Rewrite this listing with "Advanced Editor" swapped for "Query Editor" and every other part left the same.

○ ○ ○

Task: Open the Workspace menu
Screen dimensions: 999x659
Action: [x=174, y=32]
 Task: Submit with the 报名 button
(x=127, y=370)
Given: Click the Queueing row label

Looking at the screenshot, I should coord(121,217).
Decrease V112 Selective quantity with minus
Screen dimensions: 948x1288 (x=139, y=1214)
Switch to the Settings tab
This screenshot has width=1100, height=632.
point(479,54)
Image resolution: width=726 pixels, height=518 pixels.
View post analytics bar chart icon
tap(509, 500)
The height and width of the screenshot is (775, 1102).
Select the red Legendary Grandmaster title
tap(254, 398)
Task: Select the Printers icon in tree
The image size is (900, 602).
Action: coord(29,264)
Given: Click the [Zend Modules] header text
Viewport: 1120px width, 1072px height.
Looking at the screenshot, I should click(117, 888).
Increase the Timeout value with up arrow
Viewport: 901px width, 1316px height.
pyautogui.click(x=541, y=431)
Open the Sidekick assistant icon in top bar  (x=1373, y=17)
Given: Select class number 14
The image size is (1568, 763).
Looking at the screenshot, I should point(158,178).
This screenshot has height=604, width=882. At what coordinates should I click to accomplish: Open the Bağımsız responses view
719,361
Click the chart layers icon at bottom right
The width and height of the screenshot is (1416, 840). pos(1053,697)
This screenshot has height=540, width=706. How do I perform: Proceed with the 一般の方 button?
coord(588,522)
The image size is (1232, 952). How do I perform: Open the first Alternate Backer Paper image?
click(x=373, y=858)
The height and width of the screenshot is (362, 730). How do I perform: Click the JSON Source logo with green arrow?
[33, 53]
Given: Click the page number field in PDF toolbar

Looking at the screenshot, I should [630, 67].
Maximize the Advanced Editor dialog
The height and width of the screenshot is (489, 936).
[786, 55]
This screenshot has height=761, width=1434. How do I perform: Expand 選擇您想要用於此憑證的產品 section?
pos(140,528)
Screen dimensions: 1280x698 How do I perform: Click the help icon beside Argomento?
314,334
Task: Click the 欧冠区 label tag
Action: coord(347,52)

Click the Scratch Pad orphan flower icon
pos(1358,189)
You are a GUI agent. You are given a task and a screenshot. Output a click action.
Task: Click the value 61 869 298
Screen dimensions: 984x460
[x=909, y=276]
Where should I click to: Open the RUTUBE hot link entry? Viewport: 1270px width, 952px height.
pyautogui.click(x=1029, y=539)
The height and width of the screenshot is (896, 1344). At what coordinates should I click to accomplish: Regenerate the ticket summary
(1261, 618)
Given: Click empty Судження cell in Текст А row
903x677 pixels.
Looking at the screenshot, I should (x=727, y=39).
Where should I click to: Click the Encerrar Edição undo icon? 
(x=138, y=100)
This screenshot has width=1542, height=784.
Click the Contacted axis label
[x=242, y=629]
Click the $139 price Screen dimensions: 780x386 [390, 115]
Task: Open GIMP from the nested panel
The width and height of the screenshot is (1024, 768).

○ ○ ○

◆ ANSWER TO THE TASK:
Task: Open the Workspace menu
Screen dimensions: 999x659
Action: [x=174, y=32]
 Task: Submit with the 报名 button
(x=127, y=370)
Given: Click the Queueing row label

Looking at the screenshot, I should coord(121,217).
Decrease V112 Selective quantity with minus
Screen dimensions: 948x1288 (x=139, y=1214)
Switch to the Settings tab
This screenshot has width=1100, height=632.
point(479,54)
Image resolution: width=726 pixels, height=518 pixels.
View post analytics bar chart icon
tap(509, 500)
The height and width of the screenshot is (775, 1102).
Select the red Legendary Grandmaster title
tap(254, 398)
Task: Select the Printers icon in tree
The image size is (900, 602).
Action: coord(29,264)
Given: Click the [Zend Modules] header text
Viewport: 1120px width, 1072px height.
Looking at the screenshot, I should click(117, 888).
Increase the Timeout value with up arrow
Viewport: 901px width, 1316px height.
pyautogui.click(x=541, y=431)
Open the Sidekick assistant icon in top bar  (x=1373, y=17)
Given: Select class number 14
The image size is (1568, 763).
Looking at the screenshot, I should point(158,178).
This screenshot has height=604, width=882. At what coordinates should I click to accomplish: Open the Bağımsız responses view
719,361
Click the chart layers icon at bottom right
The width and height of the screenshot is (1416, 840). pos(1053,697)
This screenshot has height=540, width=706. How do I perform: Proceed with the 一般の方 button?
coord(588,522)
The image size is (1232, 952). How do I perform: Open the first Alternate Backer Paper image?
click(x=373, y=858)
The height and width of the screenshot is (362, 730). How do I perform: Click the JSON Source logo with green arrow?
[33, 53]
Given: Click the page number field in PDF toolbar

Looking at the screenshot, I should [630, 67].
Maximize the Query Editor dialog
The height and width of the screenshot is (489, 936).
[786, 55]
This screenshot has height=761, width=1434. How do I perform: Expand 選擇您想要用於此憑證的產品 section?
pos(140,528)
Screen dimensions: 1280x698 How do I perform: Click the help icon beside Argomento?
314,334
Task: Click the 欧冠区 label tag
Action: coord(347,52)

Click the Scratch Pad orphan flower icon
pos(1358,189)
You are a GUI agent. You are given a task and a screenshot. Output a click action.
Task: Click the value 61 869 298
Screen dimensions: 984x460
[x=909, y=276]
Where should I click to: Open the RUTUBE hot link entry? Viewport: 1270px width, 952px height.
pyautogui.click(x=1029, y=539)
The height and width of the screenshot is (896, 1344). At what coordinates should I click to accomplish: Regenerate the ticket summary
(1261, 618)
Given: Click empty Судження cell in Текст А row
903x677 pixels.
Looking at the screenshot, I should (x=727, y=39).
Where should I click to: Click the Encerrar Edição undo icon? 
(x=138, y=100)
This screenshot has width=1542, height=784.
Click the Contacted axis label
[x=242, y=629]
Click the $139 price Screen dimensions: 780x386 [390, 115]
Task: Open GIMP from the nested panel
The width and height of the screenshot is (1024, 768).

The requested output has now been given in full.